Michael Richards, as Kramer on Seinfeld, displays a "bro," or "man-ssiere," to Jerry Stiller, as Frank.

Frank Costanza wanted to call it the "man-ssiere"; Kramer insisted it had to be the "bro." Their bizarre invention, featured on one of the more ridiculous episodes of Seinfeld, was a bra for men. It played off one of the many indignities of male aging: the swelling of male breast tissue known as gynecomastia. It's almost always harmless, even in cases where it's painful — but it can be really, really embarrassing.

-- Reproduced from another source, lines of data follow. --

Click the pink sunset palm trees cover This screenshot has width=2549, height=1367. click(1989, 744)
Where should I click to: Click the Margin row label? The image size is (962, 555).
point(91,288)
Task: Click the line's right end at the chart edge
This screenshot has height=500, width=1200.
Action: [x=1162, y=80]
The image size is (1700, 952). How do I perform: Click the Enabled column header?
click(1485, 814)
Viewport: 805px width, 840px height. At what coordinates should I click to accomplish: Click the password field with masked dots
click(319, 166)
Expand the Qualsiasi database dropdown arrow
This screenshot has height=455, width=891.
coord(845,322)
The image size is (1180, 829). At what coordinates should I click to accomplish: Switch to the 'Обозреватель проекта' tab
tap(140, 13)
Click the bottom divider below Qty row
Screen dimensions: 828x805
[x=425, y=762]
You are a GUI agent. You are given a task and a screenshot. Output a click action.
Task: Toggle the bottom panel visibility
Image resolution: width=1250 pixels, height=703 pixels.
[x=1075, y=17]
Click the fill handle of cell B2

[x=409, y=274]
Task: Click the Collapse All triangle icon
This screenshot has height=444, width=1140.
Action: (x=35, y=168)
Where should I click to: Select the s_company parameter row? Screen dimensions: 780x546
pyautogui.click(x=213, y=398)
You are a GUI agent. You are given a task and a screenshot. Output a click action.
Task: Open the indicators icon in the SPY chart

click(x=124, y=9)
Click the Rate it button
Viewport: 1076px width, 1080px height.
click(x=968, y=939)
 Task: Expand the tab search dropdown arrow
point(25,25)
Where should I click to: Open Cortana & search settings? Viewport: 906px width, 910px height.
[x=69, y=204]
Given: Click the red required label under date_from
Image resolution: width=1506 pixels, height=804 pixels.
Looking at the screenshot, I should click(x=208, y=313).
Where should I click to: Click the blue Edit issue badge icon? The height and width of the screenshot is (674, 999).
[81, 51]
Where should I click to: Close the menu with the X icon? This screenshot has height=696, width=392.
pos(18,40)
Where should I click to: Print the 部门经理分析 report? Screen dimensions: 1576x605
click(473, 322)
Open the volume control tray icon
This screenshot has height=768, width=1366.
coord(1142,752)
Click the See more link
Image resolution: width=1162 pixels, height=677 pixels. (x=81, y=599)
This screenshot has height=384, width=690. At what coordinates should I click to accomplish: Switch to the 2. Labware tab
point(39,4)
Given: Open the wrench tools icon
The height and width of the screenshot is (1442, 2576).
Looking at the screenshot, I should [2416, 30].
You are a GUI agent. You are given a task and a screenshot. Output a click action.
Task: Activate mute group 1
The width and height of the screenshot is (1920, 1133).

It also turns out to be really, really common, according to an article in the latest issue of the New England Journal of Medicine, written by Glenn Braunstein, a hormone expert at Cedars-Sinai Medical Center in Los Angeles, to familiarize other doctors with the condition. Nearly half of all men will experience it at some point in their lives, and not necessarily at the end. In fact, it's most common during adolescence; 65% of boys have it at the age of 13 or 14. Boys that age already have enough physical changes to wrestle with as it is — imagine taking a shower in gym class if you've got gynecomastia. Worse yet, imagine you're that age, with those symptoms, fearing you've got some awful disease, and being too mortified to tell your parents or your doctor about it.

If you're a teenage boy with gynecomastia, at least you probably won't have it for long. The condition is caused by — what else? — hormones that are out of whack. During mid-to-late puberty, boys' bodies may produce relatively too much estrogen, before testosterone output ramps up to adult levels. But teenagers generally get back into whack within a few years, leaving male breasts back in the nightmarish past along with acne and cracking voices.

Unfortunately, the imbalance does occasionally persist. And in older men, declining testosterone can bring it on for the first time, with no hope of it just going away. The good news is that the swelling is often so minor that it isn't even noticeable, even to the men that have it. Many cases are found by a physician first, during a routine exam. The 67-year-old described in the New England Journal article, for example, was being seen for lower back pain (if the swelling had been off-center behind the nipple, or been accompanied by discharge, Braunstein would have suspected male breast cancer, which is much rarer and not harmless at all). When gynecomastia is accompanied by pain, drugs that block estrogen, like the anticancer drug tamoxifen, can relieve it. When it's just mortifying, there's always breast-reduction surgery — or, of course, the bro.

On the other hand, says Braunstein, if it's not bothering you, don't waste time worrying about it.